Conversation
|
OK, I will convert to draft and you can mark it as ready for review when you feel you've supplied all the missing bits. |
|
Hi, this is ready for review. |
gwhitney
left a comment
There was a problem hiding this comment.
I can't comment on the utility/advisability of exposing these functions in the top-level user interface of mathjs,but I am assuming that's something you've already worked out with Jos. So I am explicitly not attempting to judge whether these functions should be added. Presuming they should be, here's my review of the PR to add them.
src/expression/embeddedDocs/function/matrix/broadcastMatrices.js
Outdated
Show resolved
Hide resolved
| syntax: [ | ||
| 'broadcastSizes(sizeA, sizeB)' | ||
| ], | ||
| description: 'Broadcast the sizes of matrices to a compatible size', |
There was a problem hiding this comment.
Similarly, I am concerned about at least the grammatical correctness here. It's not that any sizes are being broadcast here, per se, is it, but rather that the size resulting from a broadcast is being computed, right? So shouldn't the description be something more like "Compute the size that would result from broadcasting a list of matrices of the given sizes, if possible"? (Again, this function can throw an error if the sizes are incompatible, correct?)
This also observation also, for me, calls into question the name of the function. Would broadcastSize or sizeOfBroadcast be more descriptive, again since no sizes are being broadcast, per se?
There was a problem hiding this comment.
The terminology used by numpy is
numpy.broadcast_shapes(*args)
Broadcast the input shapes into a single shape.
I think I understand where are you coming from, because the original sizes are kept intact. But maybe it's an implicit definition, because when one adds numbers, nothing happens to the numbers, we could say is to compute the result from adding numbers.
Yes this function will throw an error for incompatible sizes.
There was a problem hiding this comment.
No, I meant that it's the matrices that are broadcast, not their sizes. This function does not actually do any broadcasting. It just computes a size, and so it should be named accordingly, I think. Your thoughts?
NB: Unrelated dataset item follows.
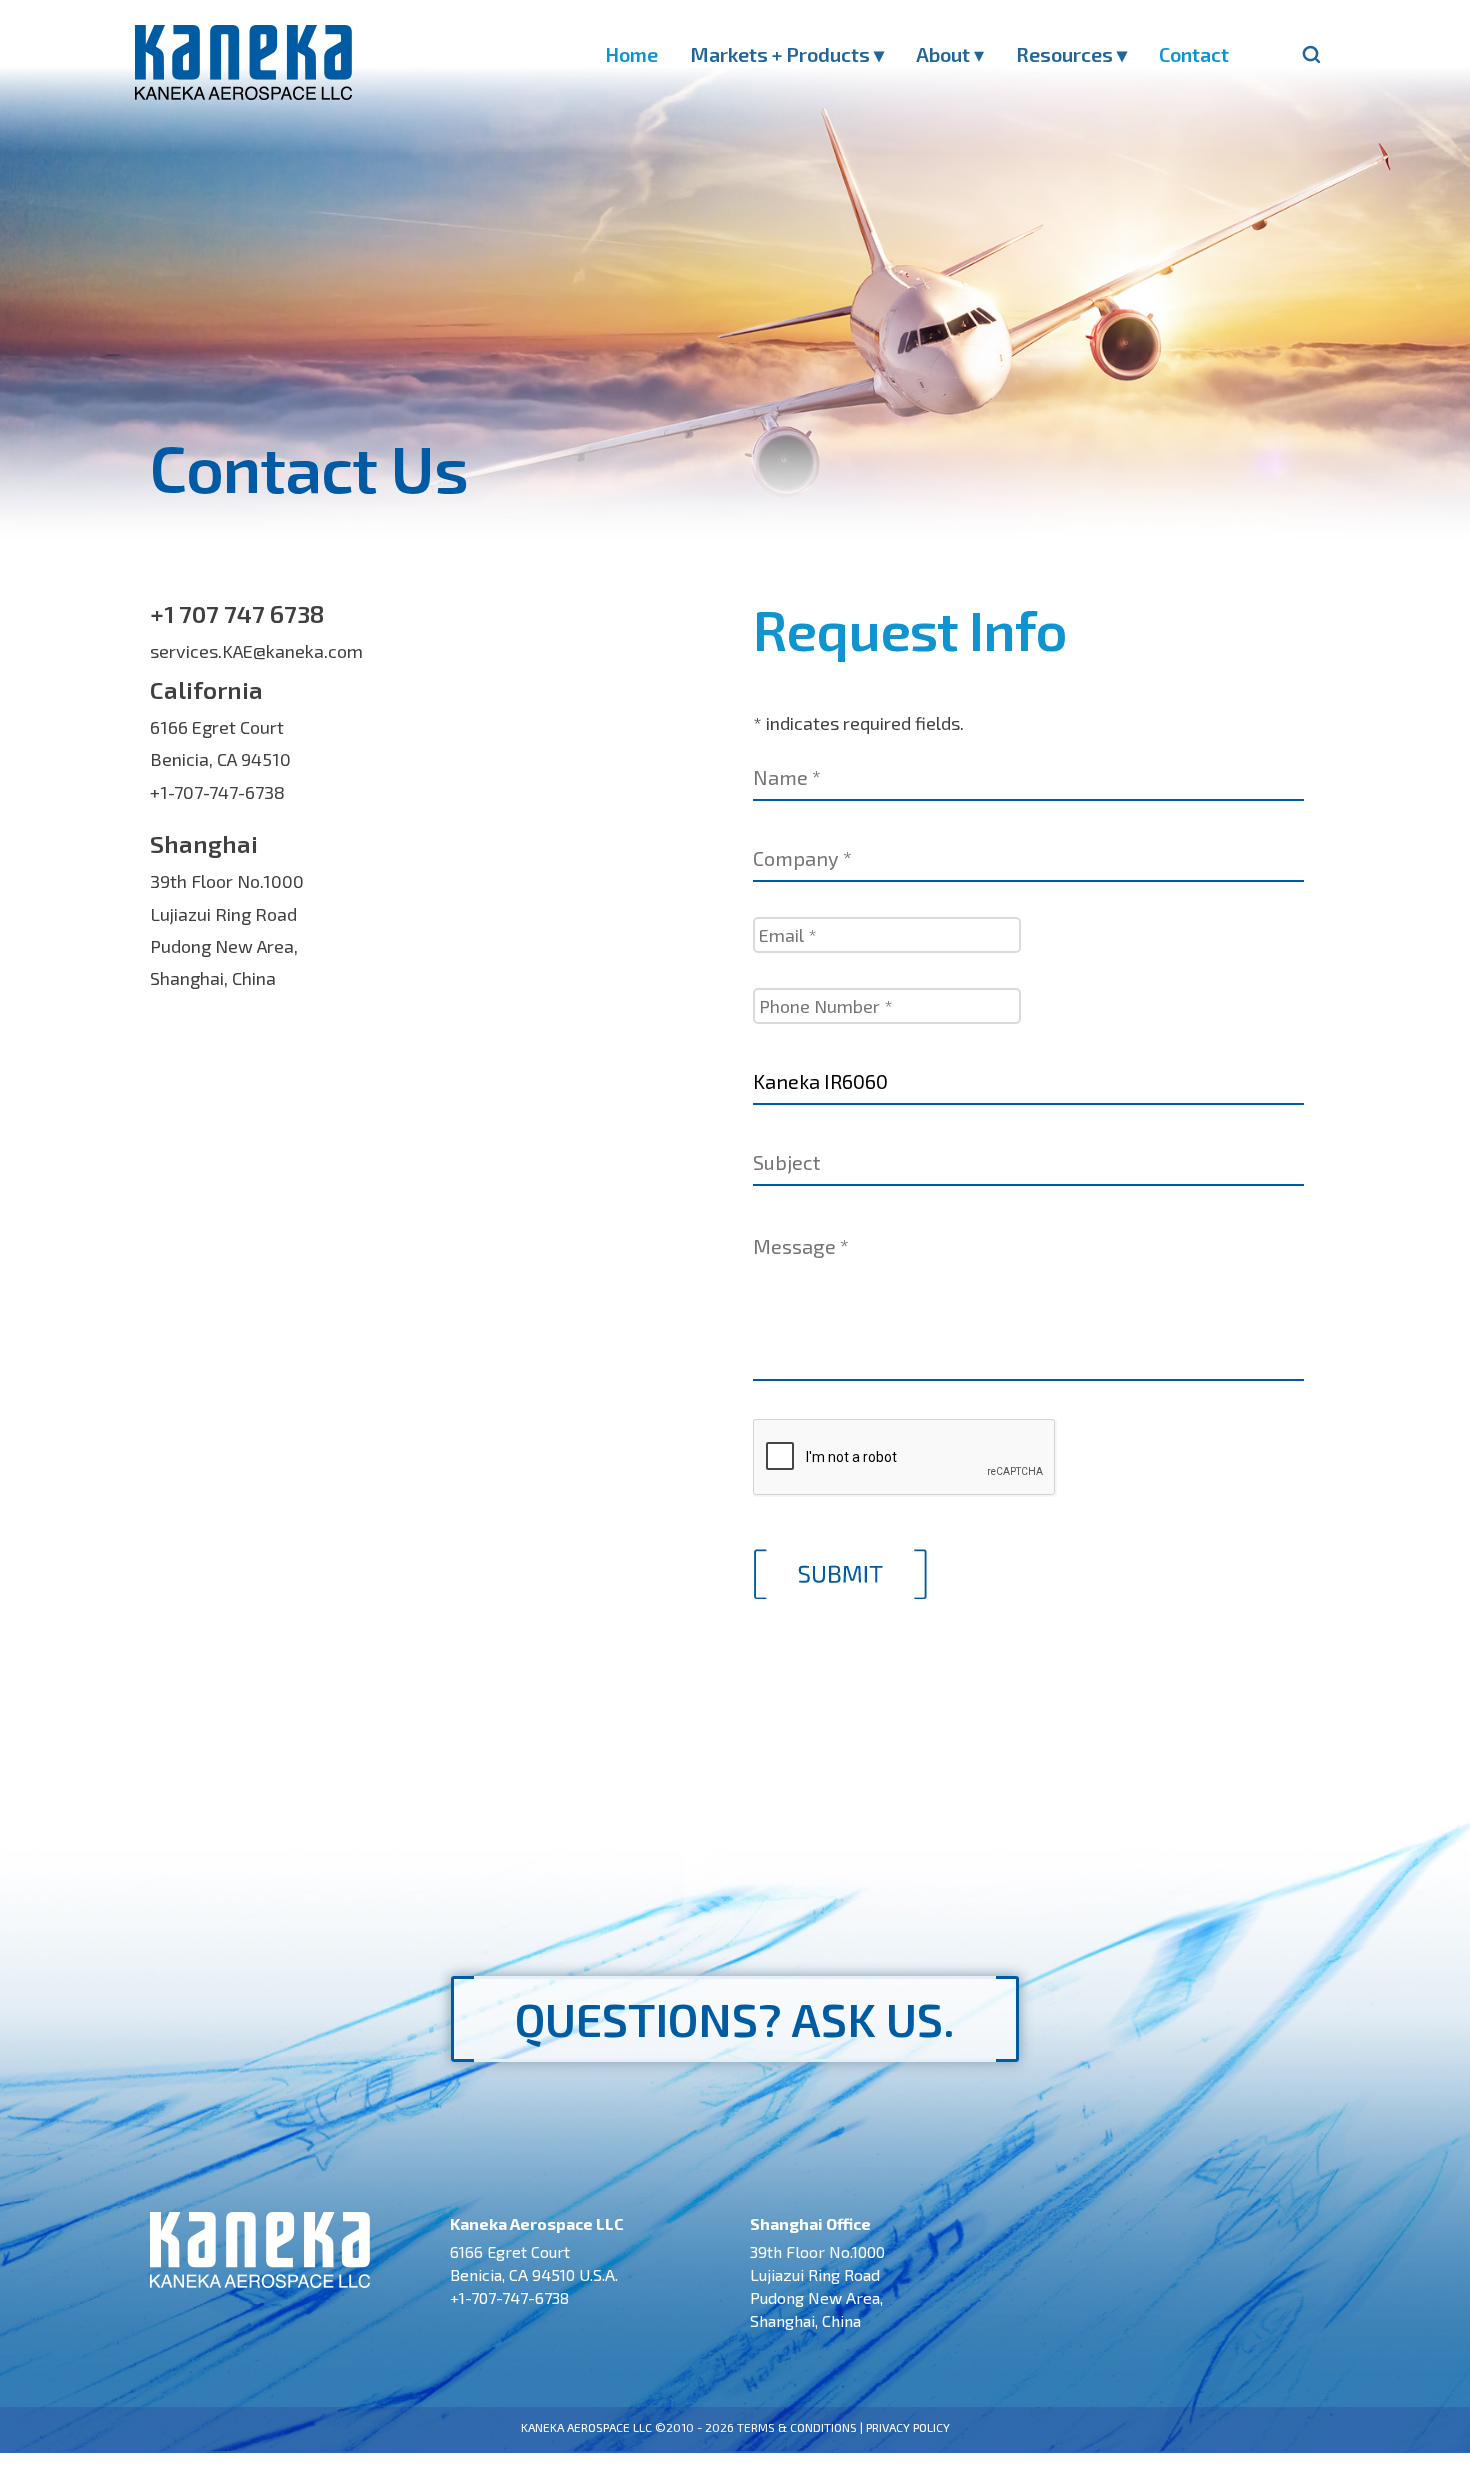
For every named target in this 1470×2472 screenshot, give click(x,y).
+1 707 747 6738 (237, 613)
There was a problem hiding this comment.
Any further thoughts here? I am recommending:
- rename the function to either
sizeOfBroadcastorbroadcastSize, and - describe it as
Compute the size of a matrix that would result from broadcasting matrices of the given sizes, if they are compatible
because, as a matter of the plain meanings of the words, a matrix/array can be broadcast, but a size cannot be broadcast.
There was a problem hiding this comment.
Sorry, even though I had a response planned from the first comment I was debating myself on how to present the response.
Broadcasting, when applied to a matrix's shape, does not imply treating the shape itself as a data structure to be broadcasted. Much like the phrase 'running water' describes flow rather than the physical stride of a 'running person,' broadcasting a shape is a functional convention.
I don't know if the convention all comes from numpy, but it's a common trend stdlib: broadcast-shapes
I think the name of the function is ok as is, but it could be described as you suggest to avoid a circular definition.
There was a problem hiding this comment.
Sure, we should just strive for both the clearest name of the function and the clearest description of what it does. If you think that "broadcastSizes(s, t, u)" is clearer than "broadcastSize(s, t, u)", I am not going to quibble. But I do prefer a more explicit description, thanks.
| @@ -0,0 +1,15 @@ | |||
| export const broadcastToDocs = { | |||
| name: 'broadcastTo', | |||
There was a problem hiding this comment.
I worry about the name of this function. It seems to me that since sizes look like matrices, visually, broadcastTo([3], [2, 2]) could look like it is supposed to broadcast the first matrix to be compatible with the second, i.e. produce [3,3] rather than [3, 3; 3, 3]. I would strongly recommend considering renaming the function to broadcastToSize([3], [2, 2]) to avoid this ambiguity.
There was a problem hiding this comment.
I understand. Many of these are taken from numpy and have counterparts in jax / mlx / pytorch and maybe others.
numpy.broadcast_to(array, shape, subok=False)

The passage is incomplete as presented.